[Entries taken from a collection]

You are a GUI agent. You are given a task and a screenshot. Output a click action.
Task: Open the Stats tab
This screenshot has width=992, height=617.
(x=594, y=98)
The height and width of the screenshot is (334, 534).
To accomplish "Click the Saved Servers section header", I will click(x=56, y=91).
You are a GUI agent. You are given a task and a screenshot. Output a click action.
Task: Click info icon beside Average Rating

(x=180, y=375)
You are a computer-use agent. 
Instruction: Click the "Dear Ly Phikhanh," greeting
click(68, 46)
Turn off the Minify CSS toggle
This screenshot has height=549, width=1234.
...
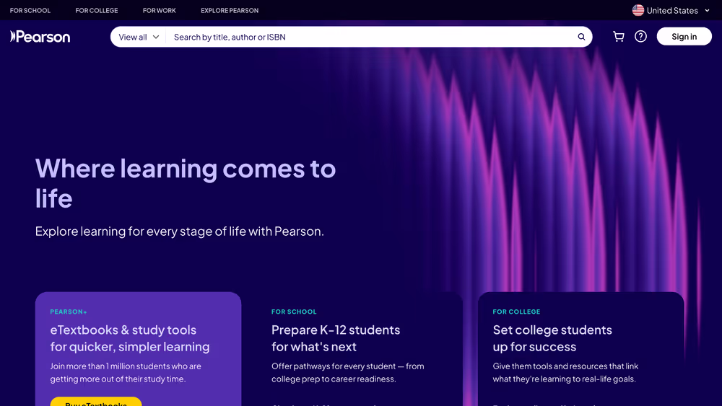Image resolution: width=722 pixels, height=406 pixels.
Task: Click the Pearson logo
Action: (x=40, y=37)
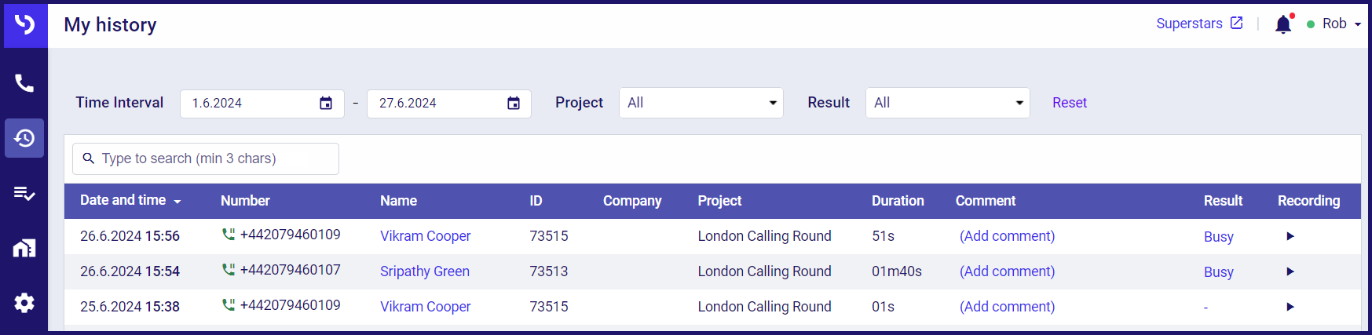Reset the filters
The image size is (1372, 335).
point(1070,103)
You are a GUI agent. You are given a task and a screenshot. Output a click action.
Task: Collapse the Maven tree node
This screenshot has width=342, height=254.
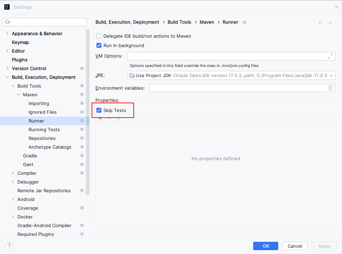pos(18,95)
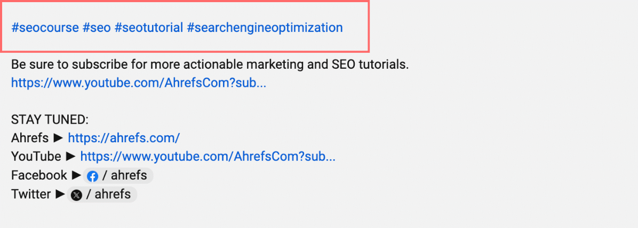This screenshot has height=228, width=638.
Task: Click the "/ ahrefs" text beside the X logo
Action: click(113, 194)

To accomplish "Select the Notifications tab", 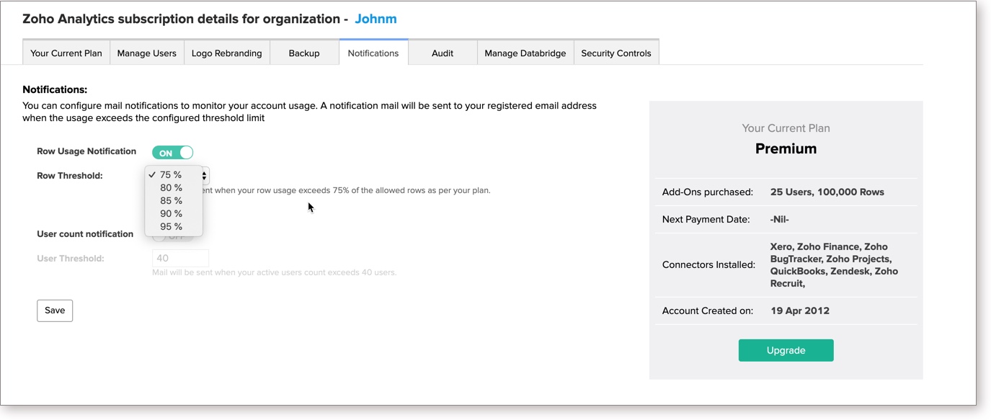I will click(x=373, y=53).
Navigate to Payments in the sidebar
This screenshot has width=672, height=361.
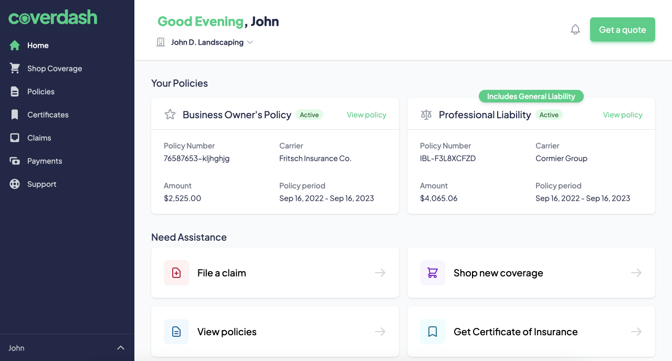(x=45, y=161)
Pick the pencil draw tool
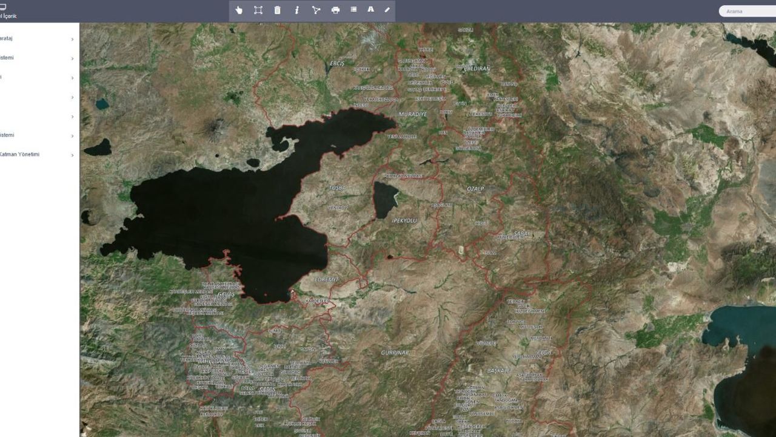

→ What you need to do: Working from the records above, write out verbatim only the lines from the line containing "This screenshot has width=992, height=617." through the line containing "This screenshot has height=549, width=1234.".

→ Solution to the exercise:
This screenshot has width=992, height=617.
(x=594, y=98)
The height and width of the screenshot is (334, 534).
To accomplish "Click the Saved Servers section header", I will click(x=56, y=91).
You are a GUI agent. You are given a task and a screenshot. Output a click action.
Task: Click info icon beside Average Rating

(x=180, y=375)
You are a computer-use agent. 
Instruction: Click the "Dear Ly Phikhanh," greeting
click(68, 46)
Turn off the Minify CSS toggle
This screenshot has height=549, width=1234.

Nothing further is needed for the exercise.